Texto de estudo:
= = = = = = =
Marta Silva: Empreendedorismo ganha com demissões em massa

Marta Silva: Empreendedorismo ganha com demissões em massa

A transformação é real. Os últimos meses a trabalhar de casa mudaram a nossa ação profissional, assim como o seu equilíbrio com a vida pessoal. Escrevo este texto na minha sala, entre plantas novas (algumas já a precisar de cuidados intensivos) e vários projetos inacabados de teor faça você mesmo. Sinto o cheiro a pão de banana acabado de sair do forno, inundando a casa de felicidade doméstica. Quase não me reconheço.

© Ana Oliveira, Fábrica de Startups

© Ana Oliveira, Fábrica de Startups

Tal como eu, uma vasta comunidade de workaholics inveterados teve de criar novos hábitos, sem perder o pé nas logísticas caseiras. E isto mantendo níveis de produtividade, enquanto se gerem equipas com variações de humor.
= = = = = = =
Conjunto de linhas:

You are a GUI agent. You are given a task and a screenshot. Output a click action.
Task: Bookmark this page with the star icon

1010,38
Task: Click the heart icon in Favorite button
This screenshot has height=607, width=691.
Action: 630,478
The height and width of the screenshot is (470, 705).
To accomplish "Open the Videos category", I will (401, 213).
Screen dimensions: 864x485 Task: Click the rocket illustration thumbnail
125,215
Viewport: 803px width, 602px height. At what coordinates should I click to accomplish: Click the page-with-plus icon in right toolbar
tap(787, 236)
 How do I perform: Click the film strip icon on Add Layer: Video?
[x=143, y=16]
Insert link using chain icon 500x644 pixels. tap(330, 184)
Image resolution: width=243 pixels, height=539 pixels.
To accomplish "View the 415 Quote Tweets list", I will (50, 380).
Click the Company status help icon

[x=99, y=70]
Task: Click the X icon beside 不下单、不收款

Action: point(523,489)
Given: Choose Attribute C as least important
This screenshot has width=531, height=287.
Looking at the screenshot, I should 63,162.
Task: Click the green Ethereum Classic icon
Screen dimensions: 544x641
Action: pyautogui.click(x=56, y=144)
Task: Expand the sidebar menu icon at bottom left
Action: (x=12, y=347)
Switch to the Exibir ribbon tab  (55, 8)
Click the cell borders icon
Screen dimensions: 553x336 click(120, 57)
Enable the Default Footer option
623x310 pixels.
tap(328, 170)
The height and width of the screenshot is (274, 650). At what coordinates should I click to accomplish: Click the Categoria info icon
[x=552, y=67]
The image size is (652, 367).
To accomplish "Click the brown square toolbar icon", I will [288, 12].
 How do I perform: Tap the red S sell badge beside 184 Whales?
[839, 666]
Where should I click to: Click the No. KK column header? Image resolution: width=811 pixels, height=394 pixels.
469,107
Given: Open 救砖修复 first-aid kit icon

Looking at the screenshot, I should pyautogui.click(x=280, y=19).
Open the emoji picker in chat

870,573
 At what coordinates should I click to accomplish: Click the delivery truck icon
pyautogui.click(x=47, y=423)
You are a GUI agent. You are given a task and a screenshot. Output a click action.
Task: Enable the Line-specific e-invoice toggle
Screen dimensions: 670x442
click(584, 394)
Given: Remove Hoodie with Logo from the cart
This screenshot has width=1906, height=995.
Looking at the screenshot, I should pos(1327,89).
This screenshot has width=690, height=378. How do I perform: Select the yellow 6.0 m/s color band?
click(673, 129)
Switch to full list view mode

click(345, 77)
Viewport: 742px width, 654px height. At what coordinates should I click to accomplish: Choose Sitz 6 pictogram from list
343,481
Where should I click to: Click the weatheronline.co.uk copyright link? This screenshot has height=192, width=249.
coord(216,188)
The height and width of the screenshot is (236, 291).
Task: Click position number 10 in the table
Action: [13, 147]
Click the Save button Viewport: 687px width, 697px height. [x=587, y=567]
= = = = = = =
Tarefa: Reescreva o trecho do texto de estudo entre "Tal como eu, uma" e "variações de humor.", inclusive, trocando "produtividade" por "eficiência".

Resultado do exercício:
Tal como eu, uma vasta comunidade de workaholics inveterados teve de criar novos hábitos, sem perder o pé nas logísticas caseiras. E isto mantendo níveis de eficiência, enquanto se gerem equipas com variações de humor.